I have been detailing for around 5 to 7 years and have never had any other detailers to talk to about ideas and stuff until I found Autogeek. I think I have been doing very well since no complaints from customers, But I have found alot more info on here from other detailers. This forum is awesome

Its where you stick your hand in a baggie and rub it against a freshly washed surface. If it feels gritty, then you need to clay

I've always just used my hand and have never had an issue. It all seems very silly to me

Beavis
06-20-2012, 07:26 AM
Ok.. Thanks Flash.. Thats what I was kinda thinking it might have been

dougaross
06-20-2012, 07:28 AM
Can you please explain the KBM of pad priming? Thanks, Dave
How to prime a foam pad when using a DA Polisher (http://www.autogeekonline.net/forum/how-articles/35292-how-prime-foam-pad-when-using-da-polisher.html)

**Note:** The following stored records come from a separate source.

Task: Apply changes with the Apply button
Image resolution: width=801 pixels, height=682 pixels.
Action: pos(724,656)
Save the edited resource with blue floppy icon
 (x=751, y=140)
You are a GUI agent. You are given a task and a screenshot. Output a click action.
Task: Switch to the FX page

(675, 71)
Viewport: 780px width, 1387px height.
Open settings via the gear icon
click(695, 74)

Check out other Mike Phillips Articles (http://www.autogeekonline.net/forum/ask-expert-featuring-mike-phillips/23722-articles-mike-phillips.html) You'll be amazed!

dougaross
06-20-2012, 07:37 AM
RE: Your Autopian friend's vehicle and Opti-coating

-I've noticed some folks, that have Opti-coated their vehicles, report/claim that the Opti-coating, itself, doesn't feel, for a better lack of term: Smooth.

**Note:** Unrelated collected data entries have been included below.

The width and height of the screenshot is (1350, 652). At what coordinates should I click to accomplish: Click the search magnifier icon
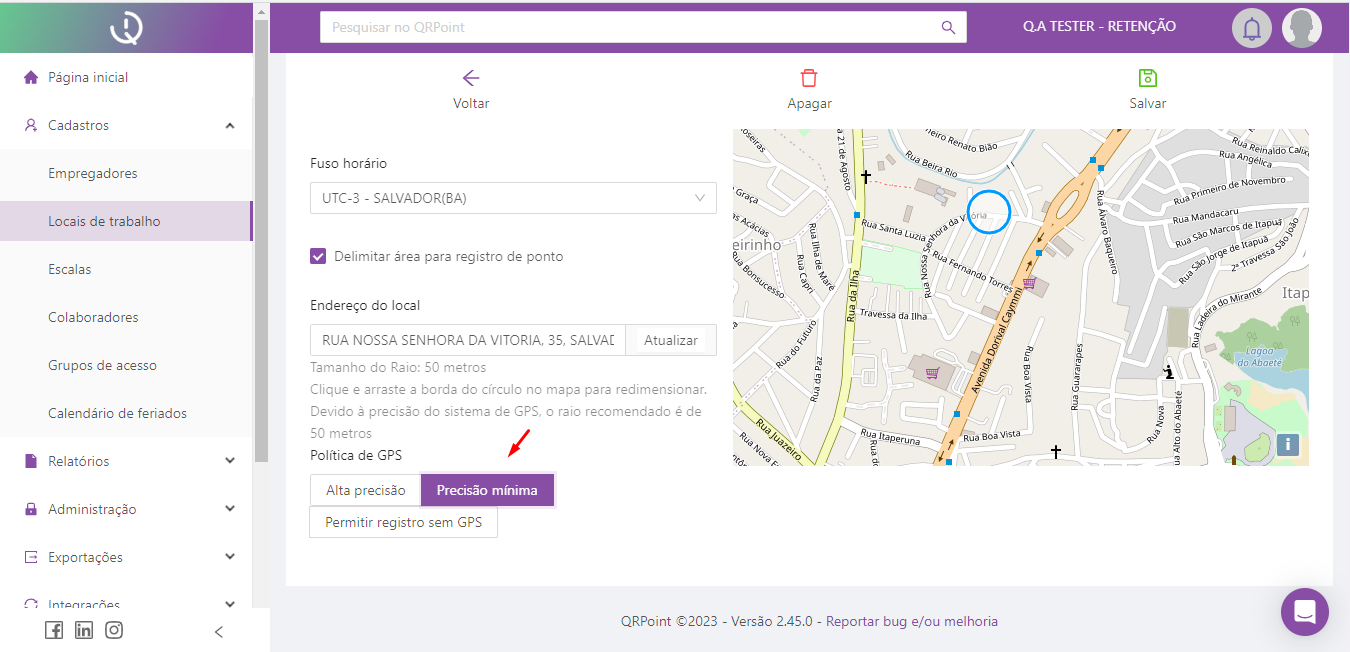pyautogui.click(x=948, y=28)
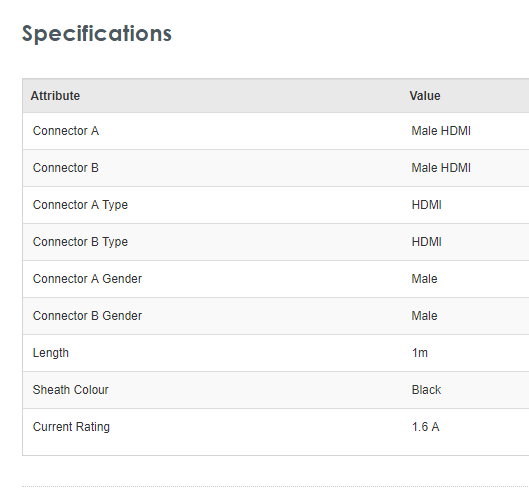
Task: Select the HDMI value for Connector B Type
Action: pos(426,242)
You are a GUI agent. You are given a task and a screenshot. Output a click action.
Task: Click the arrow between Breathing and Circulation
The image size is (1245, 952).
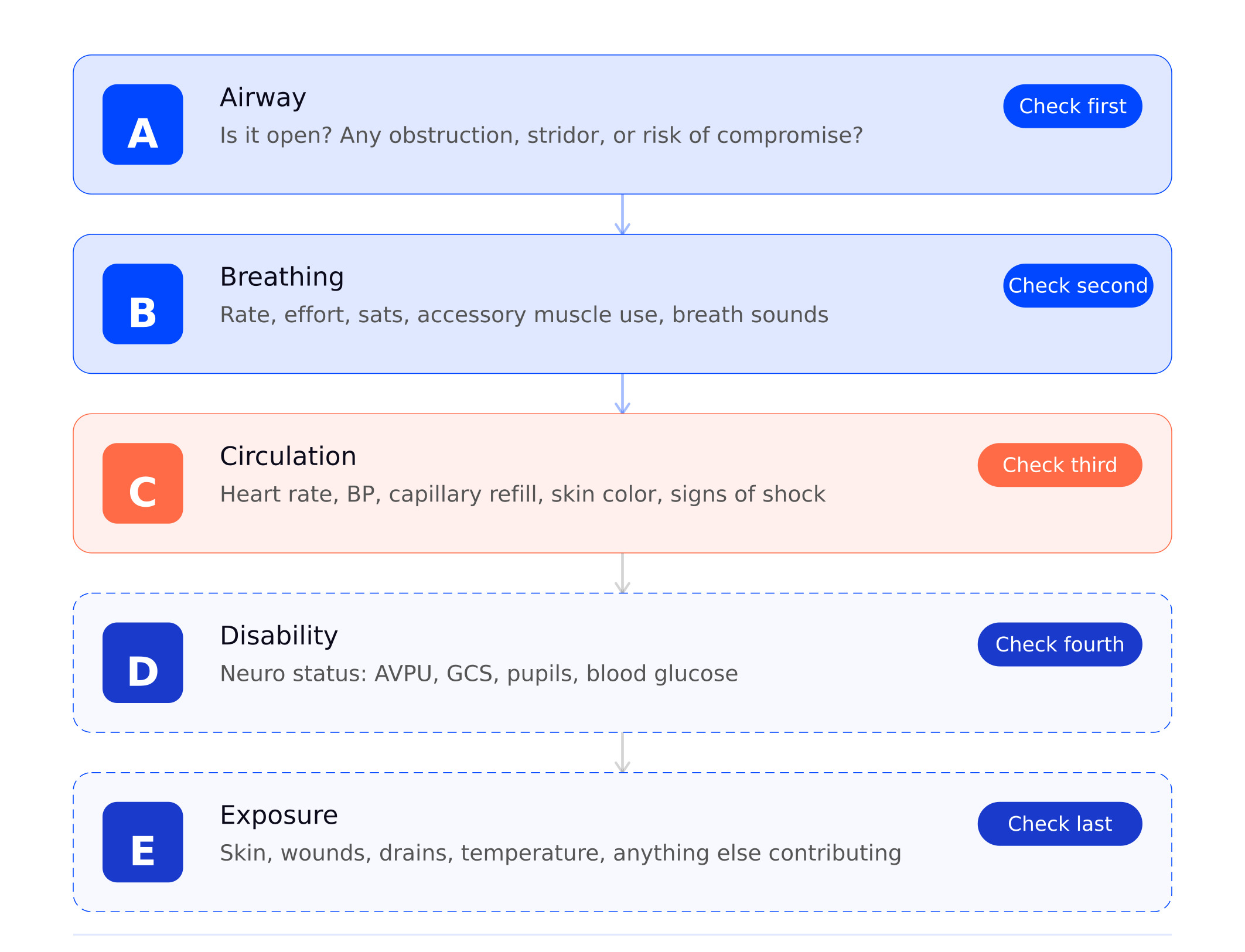622,394
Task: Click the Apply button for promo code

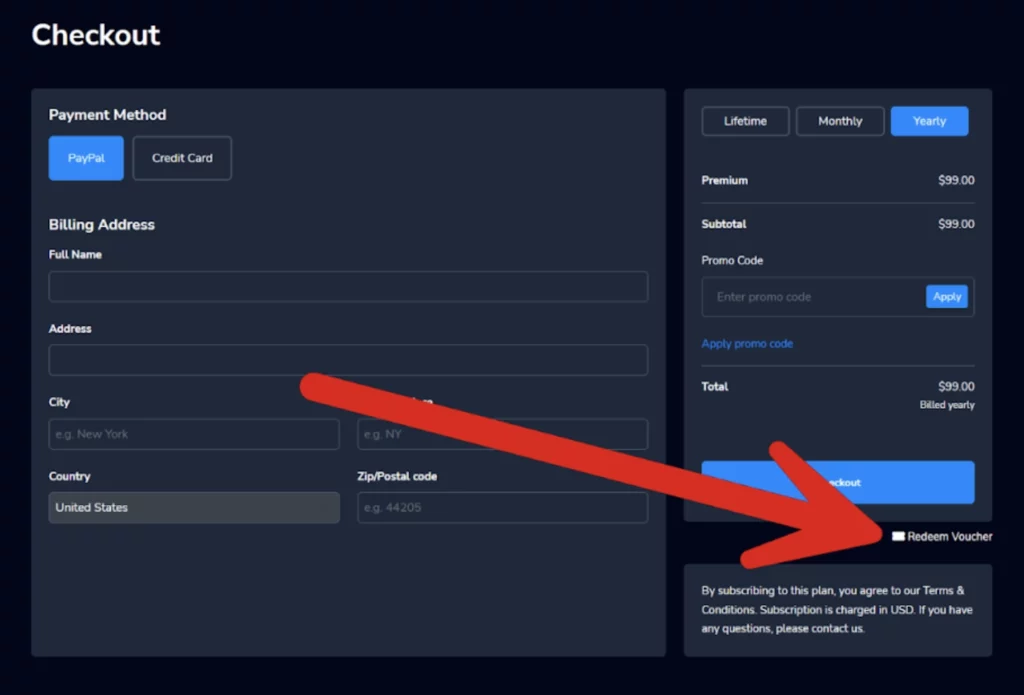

(Many, if not all, of these OC-reporters have, no doubt, performed the baggie-test to ensure that all existing bonded contaminates
were removed prior to Opti-coating their vehicles...It appears your friend did not do so.)


Does this mean that:

-If bonded contaminates are not removed from a vehicle's CC paint-film prior to an OC application they will protrude through the OC, resulting in them being felt via the baggie-test.

-(Even if a vehicle's CC paint-film has passed the baggie-test prior to an OC application)...OC, itself, will 'accept' further/additional contaminates...once again resulting in it not feeling smooth. (Would this hold true before, during, and/or after OC's "curing-process")


If so...

-How, then, does a person ensure/make OC...'Smooth' enough to pass a baggie-test, without OC's stated performance characteristics...being affected?

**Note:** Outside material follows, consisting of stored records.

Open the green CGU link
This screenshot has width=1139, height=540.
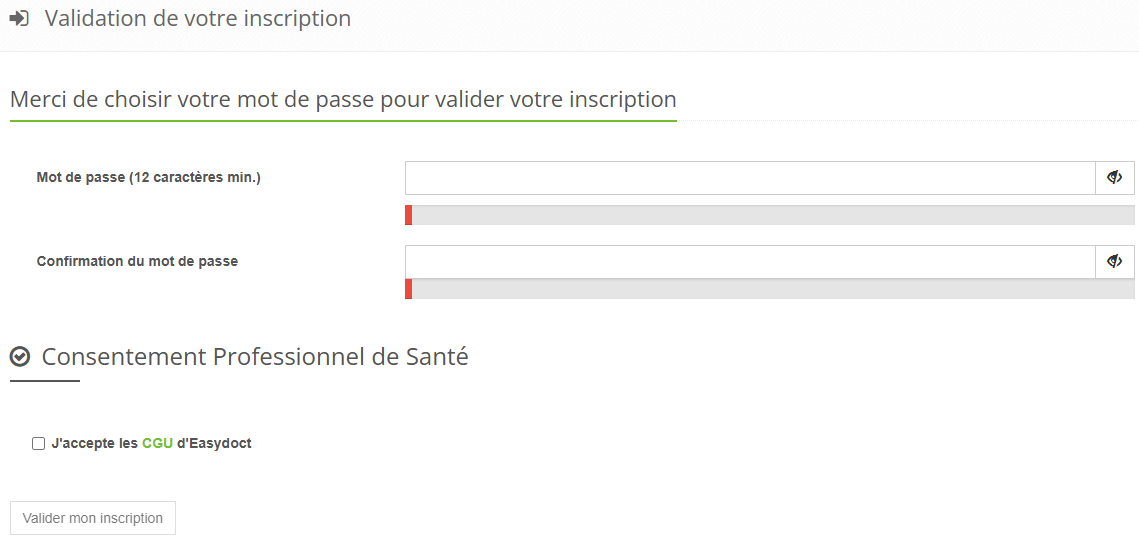point(157,443)
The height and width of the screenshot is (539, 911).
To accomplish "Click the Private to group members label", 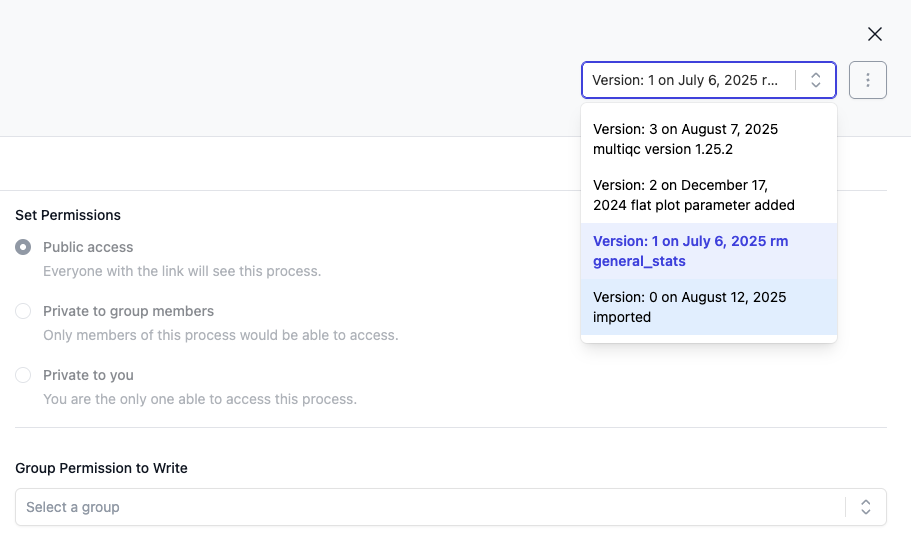I will tap(128, 311).
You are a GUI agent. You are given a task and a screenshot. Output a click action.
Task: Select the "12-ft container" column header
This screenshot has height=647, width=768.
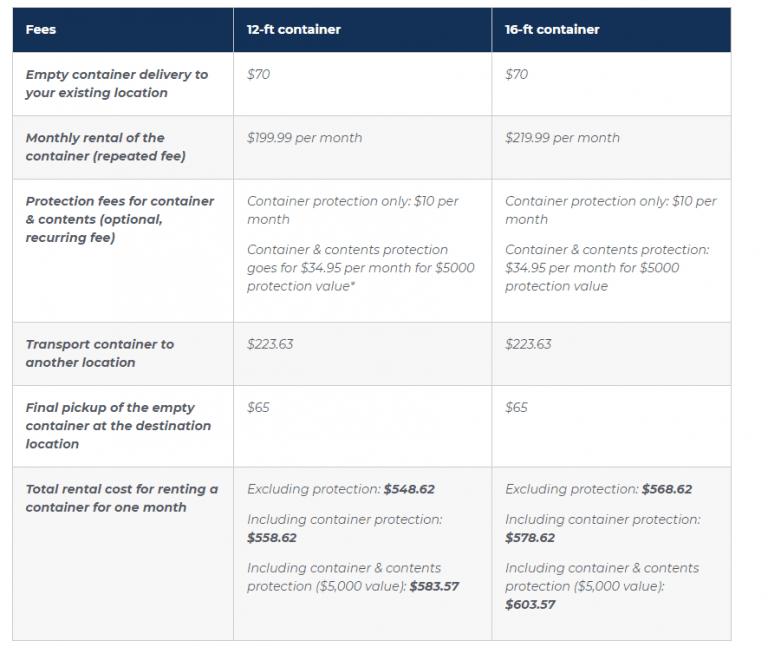tap(294, 30)
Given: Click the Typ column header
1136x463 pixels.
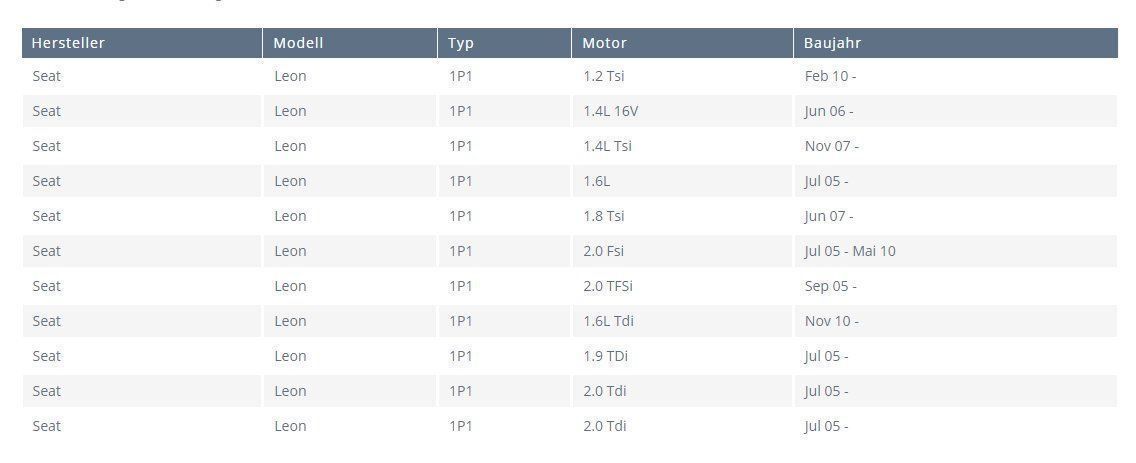Looking at the screenshot, I should point(461,43).
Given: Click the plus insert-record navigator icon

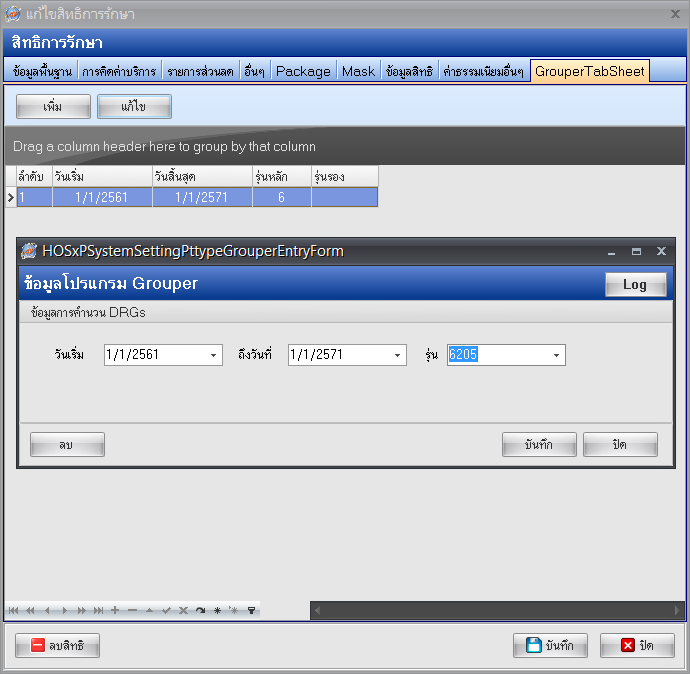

-Can OC withstand decon/claying contaminates cleaning-processes...
And, what is the appropiate OC curing time-period to wait, before performing such contaminates-cleaning, if one desires to do so?


IMO...Don't be so hard on your Autopian friend...the baggie-test just may not be the "appropiate-test" for testing OC!!


:)

Bob
I have used the baggie test on my OC and noticed roughness. And in one or two areas very rough. I used Elastrofoam to clay the surface. All smooth again. This does not mean to say the surface became "slick" since it never was, just smooth. My OC was cured for more than 1 year.


Flash, If there is a method that makes testing easier, why not? We don't all have your delicate sense of touch.

addysdaddy
06-20-2012, 09:15 AM
Auto detailing clay, detail clay bar, clay lubricant, Pinnacle Poly Clay, Wolfgang, auto detail clay, meguiar's detailing clay, auto clay bar (http://www.autogeek.net/detailing-clay-bar.html)

Here's a link to how to bag test your paint.

TheCougarGuy
06-20-2012, 09:26 AM
I've always just used my hand and have never had an issue. It all seems very silly to me

I may seem silly to you but there are a lot of people here with varying levels of skills. This is a great way to show/understand the concept of using clay to remove above surface contaminants.

addysdaddy
06-20-2012, 09:51 AM
I may seem silly to you but there are a lot of people here with varying levels of skills. This is a great way to show/understand the concept of using clay to remove above surface contaminants.

Actually NOT @ ALL! I believe the reason we're all here is share & learn - otherwise what's the point? I don't do this for a living but rather it's my hobby/passion and I'm trying to keep it fun, which is sometimes is a chore - like the first time I bag tested my paint. I have greatly appreciated all the guidance I've received from people like Nick, Michael Stoops, Tom P and all my friends from Autopia forum and to many others to name. It's my hope this post helps to give back a little.